━━━━━ Raw data ━━━━━
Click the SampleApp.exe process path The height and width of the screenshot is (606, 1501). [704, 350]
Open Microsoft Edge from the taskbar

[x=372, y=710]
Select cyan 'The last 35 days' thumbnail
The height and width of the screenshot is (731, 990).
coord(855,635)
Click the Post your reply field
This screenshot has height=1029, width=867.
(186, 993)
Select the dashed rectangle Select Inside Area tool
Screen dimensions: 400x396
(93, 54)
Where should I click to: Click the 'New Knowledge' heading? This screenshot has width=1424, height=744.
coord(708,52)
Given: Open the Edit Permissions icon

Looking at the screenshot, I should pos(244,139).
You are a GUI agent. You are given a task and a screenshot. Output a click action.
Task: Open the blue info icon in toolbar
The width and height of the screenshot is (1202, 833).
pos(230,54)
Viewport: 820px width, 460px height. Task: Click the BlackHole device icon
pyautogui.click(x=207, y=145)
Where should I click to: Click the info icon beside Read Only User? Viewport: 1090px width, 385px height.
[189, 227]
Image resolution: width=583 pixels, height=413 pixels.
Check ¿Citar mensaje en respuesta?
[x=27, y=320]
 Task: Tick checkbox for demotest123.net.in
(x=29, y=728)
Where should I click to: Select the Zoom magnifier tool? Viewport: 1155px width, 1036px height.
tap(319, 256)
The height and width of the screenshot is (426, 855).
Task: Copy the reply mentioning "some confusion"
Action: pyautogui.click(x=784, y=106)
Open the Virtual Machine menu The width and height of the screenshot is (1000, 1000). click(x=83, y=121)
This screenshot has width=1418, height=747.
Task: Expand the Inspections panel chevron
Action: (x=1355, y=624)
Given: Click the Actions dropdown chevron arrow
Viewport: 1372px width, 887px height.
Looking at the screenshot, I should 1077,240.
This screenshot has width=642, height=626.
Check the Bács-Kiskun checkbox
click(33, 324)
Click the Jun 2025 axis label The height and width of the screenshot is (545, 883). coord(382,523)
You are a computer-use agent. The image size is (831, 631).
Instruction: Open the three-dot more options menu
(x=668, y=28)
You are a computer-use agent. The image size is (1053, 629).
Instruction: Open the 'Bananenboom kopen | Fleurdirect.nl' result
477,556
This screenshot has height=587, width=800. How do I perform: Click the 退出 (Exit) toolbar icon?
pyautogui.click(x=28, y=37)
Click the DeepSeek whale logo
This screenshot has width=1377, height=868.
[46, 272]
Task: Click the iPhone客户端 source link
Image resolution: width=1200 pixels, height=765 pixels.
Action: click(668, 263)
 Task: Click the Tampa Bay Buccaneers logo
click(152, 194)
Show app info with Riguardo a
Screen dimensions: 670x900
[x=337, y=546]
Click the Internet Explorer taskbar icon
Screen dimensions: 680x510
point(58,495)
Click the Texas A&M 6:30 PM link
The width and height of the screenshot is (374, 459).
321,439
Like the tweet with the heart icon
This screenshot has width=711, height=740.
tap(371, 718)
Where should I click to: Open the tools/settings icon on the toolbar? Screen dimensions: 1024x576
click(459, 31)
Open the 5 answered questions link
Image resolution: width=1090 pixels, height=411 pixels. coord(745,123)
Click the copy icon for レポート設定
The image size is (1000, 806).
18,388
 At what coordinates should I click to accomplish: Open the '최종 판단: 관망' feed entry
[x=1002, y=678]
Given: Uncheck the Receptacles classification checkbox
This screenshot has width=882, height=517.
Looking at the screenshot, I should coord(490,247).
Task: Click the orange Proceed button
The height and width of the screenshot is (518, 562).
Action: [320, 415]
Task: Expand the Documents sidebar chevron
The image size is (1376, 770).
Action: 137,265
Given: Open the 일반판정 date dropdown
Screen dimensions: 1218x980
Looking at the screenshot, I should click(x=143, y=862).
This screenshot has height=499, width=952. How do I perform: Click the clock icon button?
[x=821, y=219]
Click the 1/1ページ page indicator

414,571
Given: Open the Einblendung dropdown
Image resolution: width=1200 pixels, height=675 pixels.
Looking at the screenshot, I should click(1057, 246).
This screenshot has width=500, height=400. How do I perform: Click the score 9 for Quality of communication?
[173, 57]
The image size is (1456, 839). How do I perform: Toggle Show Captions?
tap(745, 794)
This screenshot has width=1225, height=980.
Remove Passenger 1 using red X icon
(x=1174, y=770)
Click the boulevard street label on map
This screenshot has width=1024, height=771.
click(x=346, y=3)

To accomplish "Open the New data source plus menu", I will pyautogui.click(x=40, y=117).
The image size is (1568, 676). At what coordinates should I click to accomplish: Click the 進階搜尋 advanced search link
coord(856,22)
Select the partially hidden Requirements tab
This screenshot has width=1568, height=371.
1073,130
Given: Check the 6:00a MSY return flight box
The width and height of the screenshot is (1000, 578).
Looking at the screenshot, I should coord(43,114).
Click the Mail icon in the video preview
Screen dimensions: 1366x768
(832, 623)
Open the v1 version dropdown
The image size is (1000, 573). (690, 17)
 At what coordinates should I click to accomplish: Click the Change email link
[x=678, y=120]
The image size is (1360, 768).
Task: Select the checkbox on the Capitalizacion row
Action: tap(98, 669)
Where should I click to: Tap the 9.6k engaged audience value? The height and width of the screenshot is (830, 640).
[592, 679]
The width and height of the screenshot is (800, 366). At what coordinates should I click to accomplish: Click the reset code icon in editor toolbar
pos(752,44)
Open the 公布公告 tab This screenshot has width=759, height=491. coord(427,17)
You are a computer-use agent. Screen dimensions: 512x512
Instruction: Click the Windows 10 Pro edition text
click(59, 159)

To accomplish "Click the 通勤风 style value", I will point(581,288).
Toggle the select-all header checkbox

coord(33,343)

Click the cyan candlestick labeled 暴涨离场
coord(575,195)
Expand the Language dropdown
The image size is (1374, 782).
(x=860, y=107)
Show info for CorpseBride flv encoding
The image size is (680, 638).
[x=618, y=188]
━━━━━
_Required action_
Write down again, exactly as given, only the lines above that fall from the line with "Given: Open the Edit Permissions icon" to the line with "Show app info with Riguardo a", inclusive.

_Exercise answer_
Given: Open the Edit Permissions icon

Looking at the screenshot, I should pos(244,139).
You are a GUI agent. You are given a task and a screenshot. Output a click action.
Task: Open the blue info icon in toolbar
The width and height of the screenshot is (1202, 833).
pos(230,54)
Viewport: 820px width, 460px height. Task: Click the BlackHole device icon
pyautogui.click(x=207, y=145)
Where should I click to: Click the info icon beside Read Only User? Viewport: 1090px width, 385px height.
[189, 227]
Image resolution: width=583 pixels, height=413 pixels.
Check ¿Citar mensaje en respuesta?
[x=27, y=320]
 Task: Tick checkbox for demotest123.net.in
(x=29, y=728)
Where should I click to: Select the Zoom magnifier tool? Viewport: 1155px width, 1036px height.
tap(319, 256)
The height and width of the screenshot is (426, 855).
Task: Copy the reply mentioning "some confusion"
Action: pyautogui.click(x=784, y=106)
Open the Virtual Machine menu The width and height of the screenshot is (1000, 1000). click(x=83, y=121)
This screenshot has width=1418, height=747.
Task: Expand the Inspections panel chevron
Action: (x=1355, y=624)
Given: Click the Actions dropdown chevron arrow
Viewport: 1372px width, 887px height.
Looking at the screenshot, I should 1077,240.
This screenshot has width=642, height=626.
Check the Bács-Kiskun checkbox
click(33, 324)
Click the Jun 2025 axis label The height and width of the screenshot is (545, 883). coord(382,523)
You are a computer-use agent. The image size is (831, 631).
Instruction: Open the three-dot more options menu
(x=668, y=28)
You are a computer-use agent. The image size is (1053, 629).
Instruction: Open the 'Bananenboom kopen | Fleurdirect.nl' result
477,556
This screenshot has height=587, width=800. How do I perform: Click the 退出 (Exit) toolbar icon?
pyautogui.click(x=28, y=37)
Click the DeepSeek whale logo
This screenshot has width=1377, height=868.
[46, 272]
Task: Click the iPhone客户端 source link
Image resolution: width=1200 pixels, height=765 pixels.
Action: click(668, 263)
 Task: Click the Tampa Bay Buccaneers logo
click(152, 194)
Show app info with Riguardo a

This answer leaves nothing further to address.